This is a reasonable quigmare, but from the technical standpoint I am far more concerned that two tiers of safety are exposed, for, at least, the two are deemed to deliver the asked for reliability in shear at the joint.

And this is quite puzzling from the technical standpoint, for it is asserted that the model code specifications on limit strength are based on statistical reliability, that will give an assesment of when shear reinforcement becomes necessary, be one, or the other. So what comes to the mind in the question is that the touted consistence with statistical reliability is biased by some peer voting, fortunately by expert seniors.
 
Ishvaaag,

There is nothing illogical in it. The concrete contribution to capacity reduces once you are relying on shear reinforcement to take some of the stress.

If you study the latest EC2 for beam shear, a similar effect occurs. If the applied shear is greater than the allowed capacity, Vuc is reduced to zero and the full capacity is carried by the reinforcement!

ACI code requires checks on Beam shear and Punching shear for 2way slabs. See clause 11.1 in the 08 code.
 
Thanks, rapt. I try always to understand the whys of the things, and even seeing that it may produce safer joints, I still see something inconvenient, namely: indefinition.

I mean ... you are "permitted" to reinforce. But, hey, if you don't reinforce you are still within the limit capacity, so some will not reinforce, and will go along with their more fragile joints, and others will reinforce.
I don't see this a particularly good feature of the code when thinking in the cases in which it is considered something mandatory to comply, and if it puzzles me somewhat it may puzzle more those who are to decide legally on the issue with less technical basis. You may do it better, says the code, but we should always we able to do better, safer, no need to permit.

The EC thing from the classical derivation (Mörsch analogy) makes scarce sense, and only rigidity in field action (making the cracks narrower when appear) explains the thing ... in some kind of comeback, there were times when making to work steel beyond 1200 kgf/cm2 was not recommended if you wanted good serviceability; and maybe it was simpler.

Pointing records for text and for elements
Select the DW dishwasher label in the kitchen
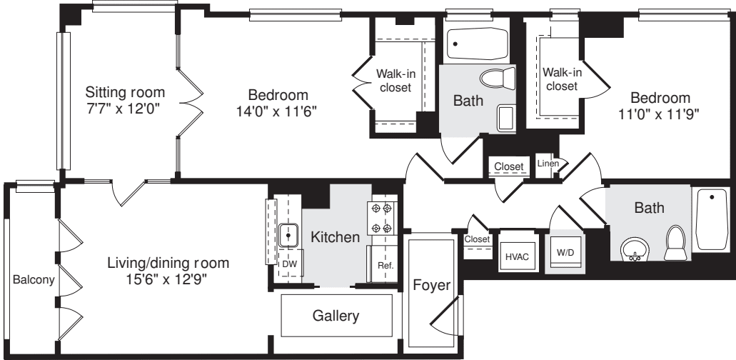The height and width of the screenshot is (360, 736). (x=288, y=264)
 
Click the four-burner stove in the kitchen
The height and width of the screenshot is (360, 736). (x=380, y=219)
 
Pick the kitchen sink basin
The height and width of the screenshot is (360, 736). (x=289, y=233)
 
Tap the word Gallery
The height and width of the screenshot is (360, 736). (x=336, y=315)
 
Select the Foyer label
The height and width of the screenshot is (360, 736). (x=432, y=286)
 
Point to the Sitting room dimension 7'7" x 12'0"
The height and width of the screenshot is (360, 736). (x=124, y=110)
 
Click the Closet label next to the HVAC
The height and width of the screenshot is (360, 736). (x=476, y=239)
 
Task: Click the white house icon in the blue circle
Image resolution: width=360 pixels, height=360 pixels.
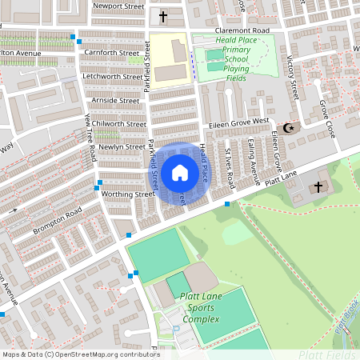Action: tap(180, 172)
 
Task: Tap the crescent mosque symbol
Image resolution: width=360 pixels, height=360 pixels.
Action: tap(289, 128)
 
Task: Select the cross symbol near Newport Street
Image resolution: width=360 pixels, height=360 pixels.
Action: tap(163, 16)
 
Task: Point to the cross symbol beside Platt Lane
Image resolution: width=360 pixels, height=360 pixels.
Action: tap(318, 187)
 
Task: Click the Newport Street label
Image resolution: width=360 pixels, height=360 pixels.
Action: tap(118, 6)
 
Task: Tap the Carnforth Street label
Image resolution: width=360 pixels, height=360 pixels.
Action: tap(111, 53)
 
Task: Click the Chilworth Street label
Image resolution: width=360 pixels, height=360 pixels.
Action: tap(119, 124)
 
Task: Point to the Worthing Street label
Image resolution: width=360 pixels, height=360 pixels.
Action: tap(125, 194)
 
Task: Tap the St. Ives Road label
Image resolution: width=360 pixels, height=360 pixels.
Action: tap(228, 163)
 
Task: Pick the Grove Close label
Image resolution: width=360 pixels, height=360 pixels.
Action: tap(325, 116)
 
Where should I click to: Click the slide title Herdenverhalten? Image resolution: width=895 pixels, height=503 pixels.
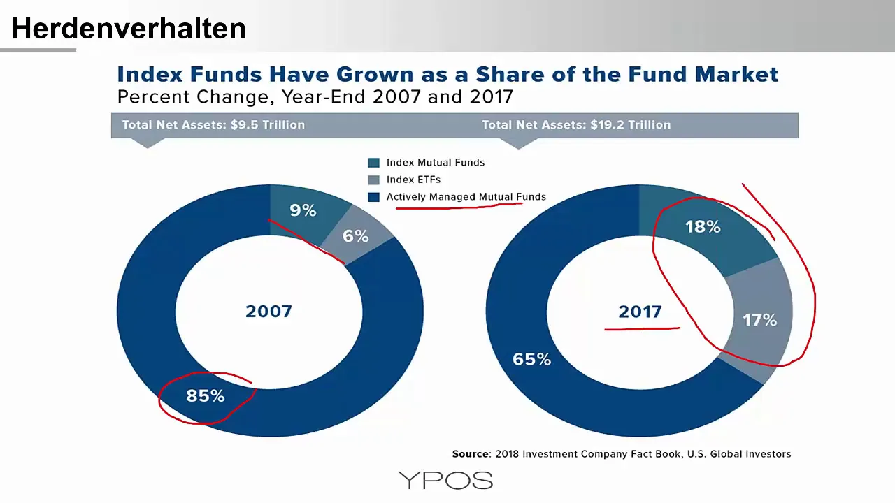(129, 29)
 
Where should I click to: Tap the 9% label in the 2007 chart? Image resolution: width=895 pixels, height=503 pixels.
(303, 210)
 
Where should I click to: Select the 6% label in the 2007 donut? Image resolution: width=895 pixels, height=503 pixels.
(355, 236)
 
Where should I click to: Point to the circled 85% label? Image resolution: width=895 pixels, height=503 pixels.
(206, 395)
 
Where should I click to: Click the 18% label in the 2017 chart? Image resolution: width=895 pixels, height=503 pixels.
(703, 227)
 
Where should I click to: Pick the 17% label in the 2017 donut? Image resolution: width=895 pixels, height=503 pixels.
(759, 320)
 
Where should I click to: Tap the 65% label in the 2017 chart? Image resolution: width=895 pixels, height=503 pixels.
(532, 359)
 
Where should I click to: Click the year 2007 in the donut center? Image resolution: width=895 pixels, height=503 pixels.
(268, 312)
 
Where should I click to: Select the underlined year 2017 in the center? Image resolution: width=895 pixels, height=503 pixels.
(640, 312)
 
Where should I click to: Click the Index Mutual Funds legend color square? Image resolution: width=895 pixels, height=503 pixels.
(373, 163)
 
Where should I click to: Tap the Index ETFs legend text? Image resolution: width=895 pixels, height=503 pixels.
(413, 180)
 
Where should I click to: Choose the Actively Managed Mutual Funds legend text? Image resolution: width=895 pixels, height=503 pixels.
(466, 197)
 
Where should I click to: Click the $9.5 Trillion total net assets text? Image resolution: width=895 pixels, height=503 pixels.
(268, 125)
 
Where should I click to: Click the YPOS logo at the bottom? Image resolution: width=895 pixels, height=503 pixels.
(445, 480)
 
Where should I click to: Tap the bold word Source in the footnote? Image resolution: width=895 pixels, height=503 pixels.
(471, 454)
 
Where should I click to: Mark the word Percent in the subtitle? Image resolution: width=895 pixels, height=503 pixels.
(153, 96)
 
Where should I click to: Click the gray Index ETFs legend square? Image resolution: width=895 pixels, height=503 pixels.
(373, 180)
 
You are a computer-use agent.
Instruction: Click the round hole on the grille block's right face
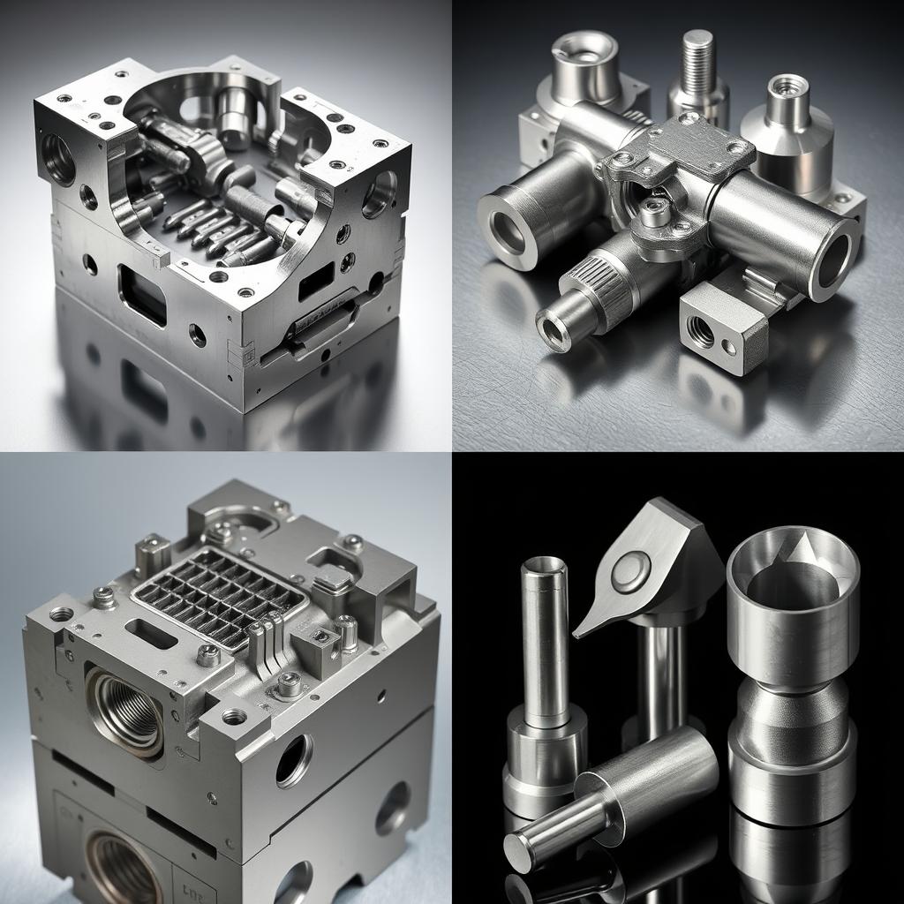coord(294,760)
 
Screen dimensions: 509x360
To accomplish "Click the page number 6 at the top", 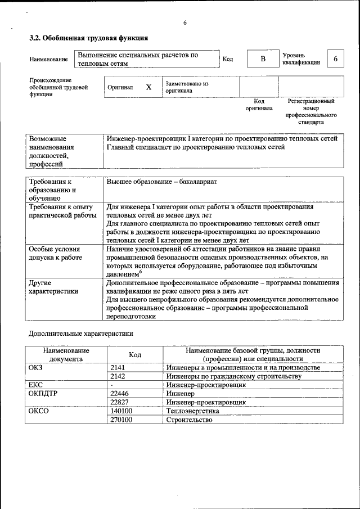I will tap(184, 23).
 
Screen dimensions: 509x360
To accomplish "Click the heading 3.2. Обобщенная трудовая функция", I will tap(88, 38).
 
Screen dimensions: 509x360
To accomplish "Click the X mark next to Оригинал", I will tap(148, 88).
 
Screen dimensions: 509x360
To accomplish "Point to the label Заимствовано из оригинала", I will tap(187, 87).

▸ **Short exercise 1**
Output everything in the shear reinforcement discussion from "ACI code requires" down to "need to permit.".
▸ **Short exercise 2**
Go on with the forum discussion about shear reinforcement in concrete joints from where it stops.
The listing was taken from a different source than the shear reinforcement discussion.

▸ **Exercise response 1**
ACI code requires checks on Beam shear and Punching shear for 2way slabs. See clause 11.1 in the 08 code.
 
Thanks, rapt. I try always to understand the whys of the things, and even seeing that it may produce safer joints, I still see something inconvenient, namely: indefinition.

I mean ... you are "permitted" to reinforce. But, hey, if you don't reinforce you are still within the limit capacity, so some will not reinforce, and will go along with their more fragile joints, and others will reinforce.
I don't see this a particularly good feature of the code when thinking in the cases in which it is considered something mandatory to comply, and if it puzzles me somewhat it may puzzle more those who are to decide legally on the issue with less technical basis. You may do it better, says the code, but we should always we able to do better, safer, no need to permit.

▸ **Exercise response 2**
Respect 11.11 it is clear that a one-way slab is to be checked such way, and it may be understood that also for two-way, but then again indefinition appears for both the solicitations and the resisting surfaces in shear, that only in the context of direct design or equivalent frame might have an agreeable definition; but what to do with FEM analysis giving vx or vy, and solicitations at joints, etc?



 
I do not see the problem. You do not have to reinforce if the concrete capacity as per 11.11.2.1 of 11.11.2.2 is greater than the applied shear.

If the applied shear is greater than the capacity calculated above, then you have to reinforce and you can allow for a certain contribution towards the joint capacity from the concrete and the rest is supplied by the shear reinforcement. To mobilize the ligatures in punching shear, the concrete becomes less effective.

The more "fragile joint" is deemed acceptable by the code.

If you want to make the joint less fragile, forget ties, add some continuous bottom reinforcement. This will make it much more ductile and it is not mentioned in ACI at all.
 
Thanks again, rapt.

Sometimes insisting in simple common sense issues may be positive; I had -for a brief time- a senior partner that said that to think always pays. And I see that WHEN stirrups are mobilized one may consider the concrete contribution to stand shear to be less. But the question is that we would be using one or the other scheme (reinforced or not) for the SAME solicitation, that will have the bulk of material inserts in the cohesive matrix in quite akin state, particularly when not cracked. I mean, you need the reinforcement because concrete "has" cracked, or you don't need, because "it has not". The real situation for the particular range of solicitations relative to Vc "should" be closer to "has not" cracked. And this "has not" relates the solicitation with state, that then "could" be assumed for both treatments of the structural situation (to reinforce or not). See, since children we are taught that 2+2=4 but here the code leads us to accept 2=4; what only would be acceptable in what in spanish would be called "el teorema del punto gordo" ("the gross point theorem"), your tolerance or allowance for one and the same situation allows to take twice the other value by your chosen decision. The point is that we are talking of one solicitation and state, and not one with concrete more degraded -"cracked"- than the other, except notionally, of course.

The issue is not entirely dissimilar respect minimum steel for ductility in flexure when the design moment is hugely exceeded by the first cracking moment. I mean, you may be asked to add "a lot" of steel on the minimum steel for ductility to ensure ductile behaviour, but for a solicitation never, by the code loadings, to be present.

And in fact once one OCT (the third party supervisors in Spain for insurance for dwelling construction) through its "by the -its interpretation- letter" asked us to so provide "anywhere" -in more than rheological minimum rebar- in a foundation mat, that we managed to reduce to max positive and negative zones, where the mechanical requirement was more than enough to cover it.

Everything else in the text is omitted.